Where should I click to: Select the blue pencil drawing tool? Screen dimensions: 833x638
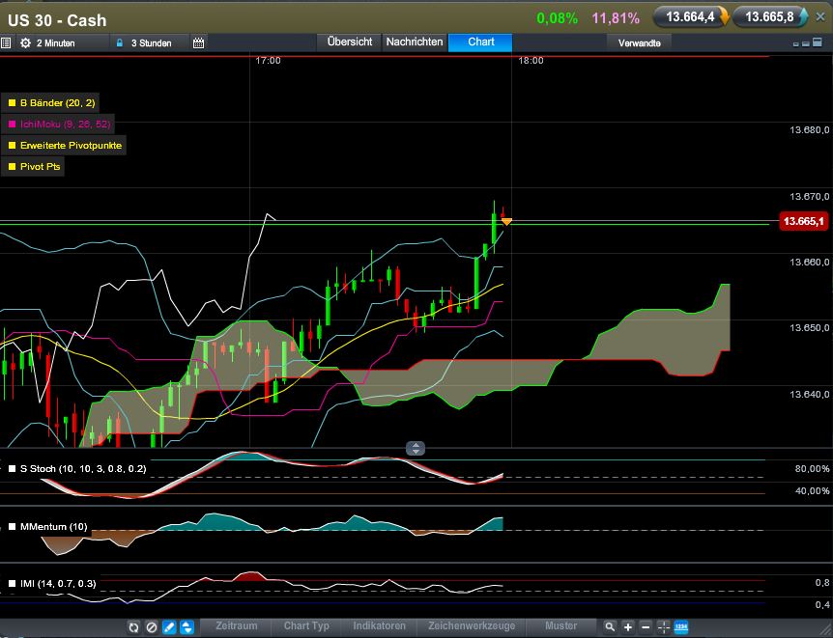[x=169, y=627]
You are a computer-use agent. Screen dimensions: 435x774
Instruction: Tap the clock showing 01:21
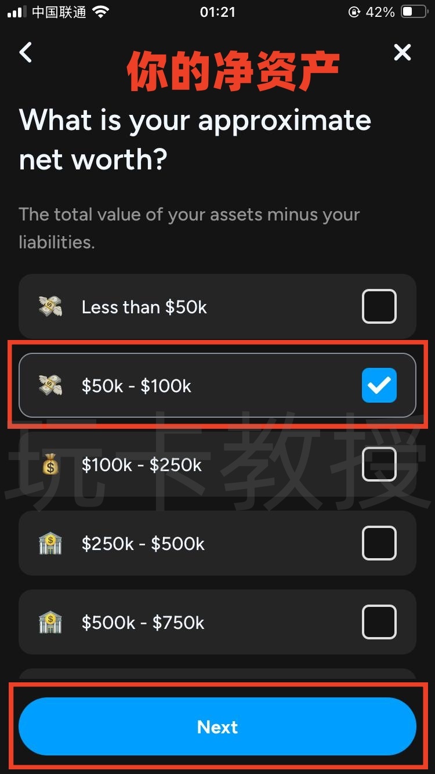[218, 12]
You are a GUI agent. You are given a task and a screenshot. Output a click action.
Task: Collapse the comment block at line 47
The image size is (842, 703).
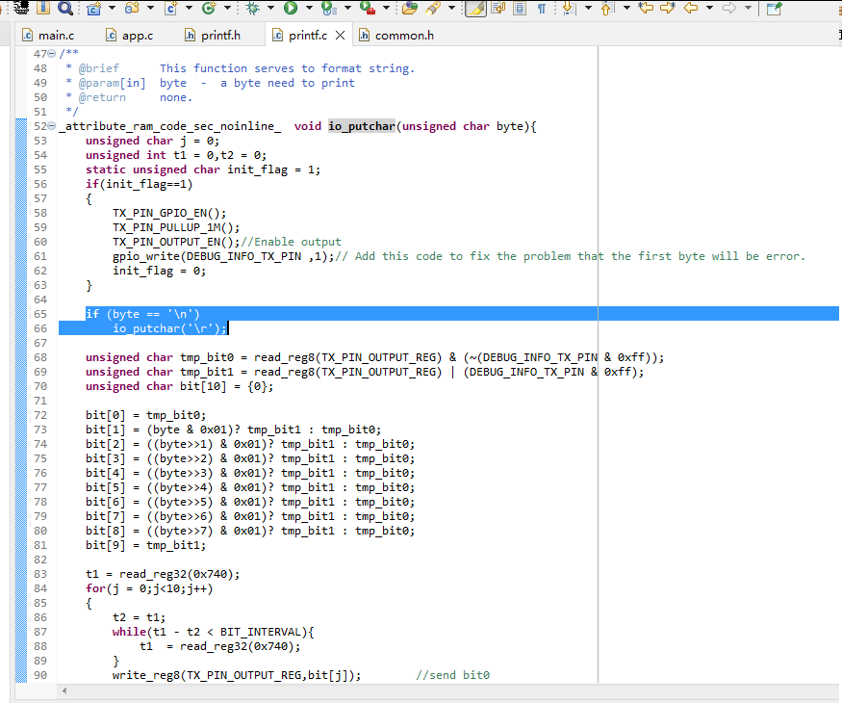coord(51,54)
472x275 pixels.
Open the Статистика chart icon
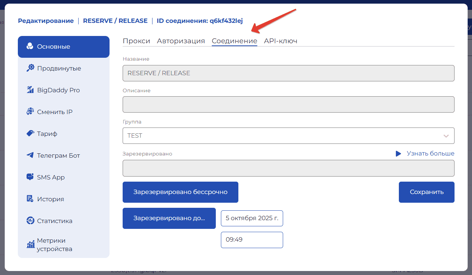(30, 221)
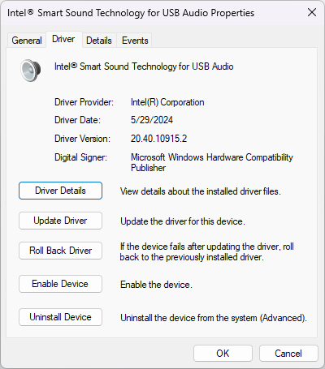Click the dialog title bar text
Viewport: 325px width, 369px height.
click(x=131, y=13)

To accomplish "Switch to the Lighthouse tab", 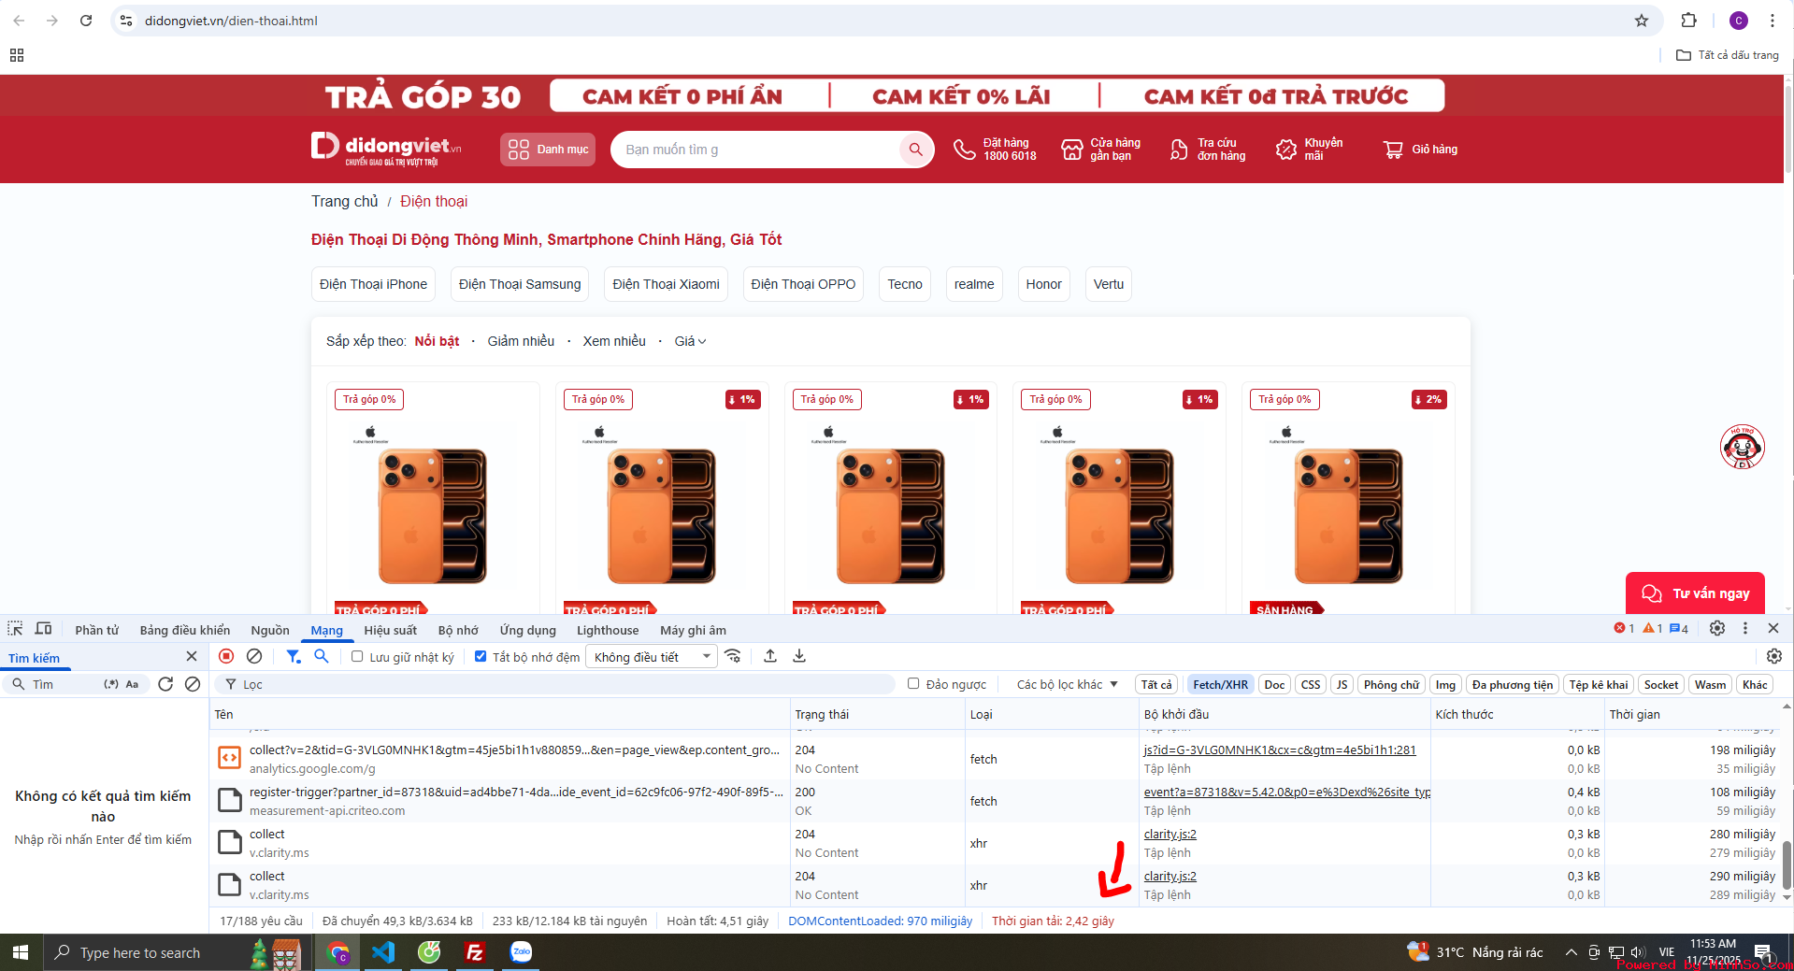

--*--

Look over the records above and filter for each line with the word "agent".

You are a computer-use agent. Screen dimensions: 435x774
You are a GUI agent. You are given a task and a screenshot. Output a click action.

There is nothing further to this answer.